Something happened at the Jacob Javits Center on July 20, besides the resounding rejection of the six World Trade Center redevelopment plans put forward by the Port Authority and the Lower Manhattan Development Corporation. Close to 5,000 New Yorkers had the opportunity to give direct input on public policy. “The general public had a chance to speak out in a thoughtful and considered way,” said Robert Yaro, executive director of the Regional Plan Association and one of the leaders of the Civic Alliance, the group that convened the event. “If you give concerned citizens the facts, they will think and do the right thing. It’s a Jeffersonian democracy.” Organizers claimed it was the largest town meeting in the nation’s history.
The “Listening to the City” event had its intended effect: The two rebuilding authorities are now under pressure to respond to public opinion of their site plans. But an ongoing public voice is hardly assured. With at least a decade of rebuilding to come, the Civic Alliance now has to figure out how to keep going. “The question is whether this is a home run in the first inning or we’ve just won the first game and have the whole season left,” said Ron Shiffman, executive director of the Pratt Institute Center for Community and Environmental Development and a member of the Civic Alliance steering committee.
The public can join that discussion, too, at a Civic Alliance meeting this Wednesday. According to Shiffman, the group’s steering committee last week came to a “great deal of consensus” over ideas aired at the town meeting, including the need for low-income housing downtown and for an open competition for new site development plans.
Indeed, Yaro anticipates that developing alternatives to the unpopular LMDC proposals will be a big part of what the Civic Alliance will do. He expects the group to keep the public voice loud through mechanisms like forums, community planning workshops, and the Listening to the City web site. Adds Yaro, “We’re going to be an advocate for the City Planning Commission to take a look at all of downtown,” not just the 2.5 percent of lower Manhattan at Ground Zero.
To do all that, the Civic Alliance now needs to raise a good deal of money. It already spent $2 million on Listening to the City alone, and another $1.5 million is committed to other efforts to influence the planning process. It also has to maintain the interest and involvement of 75 member organizations, ranging from immigrant and labor groups to real estate lobbyists.

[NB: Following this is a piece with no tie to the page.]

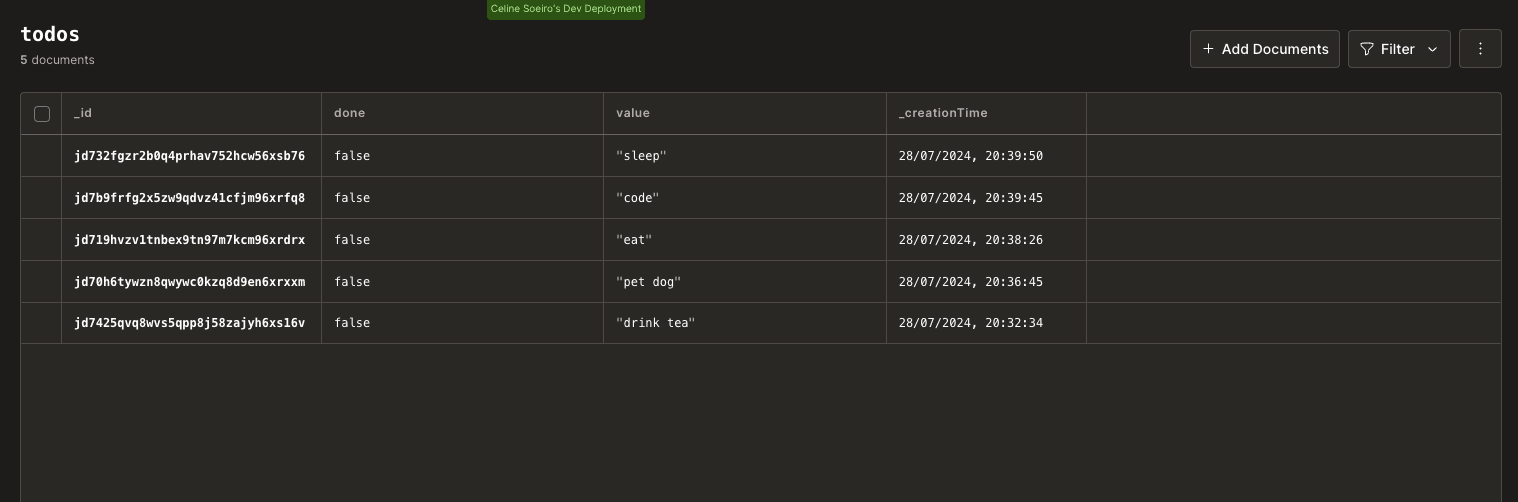The width and height of the screenshot is (1518, 502).
Task: Select the 20:32:34 creation time cell
Action: click(970, 323)
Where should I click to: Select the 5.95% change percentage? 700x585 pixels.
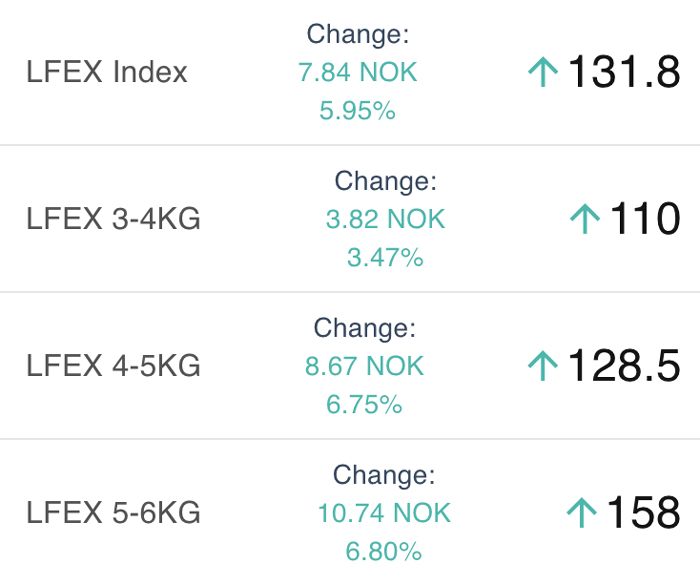click(358, 110)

Not everyone spoke of Saturday as a model of democracy. For Eva Hanhardt, director of the Planning Center at the Municipal Art Society, the level of real input available to the public was limited by having participants react to completed plans rather than propose what a plan should entail. “Time will tell if in fact what happened leads to a vision that includes what the public wants,” she said. “I think it was important. But public participation, to be vital, must have many different avenues. If decision makers will only listen when you have 5,000 people and electronics, we will have lost more than we gained.”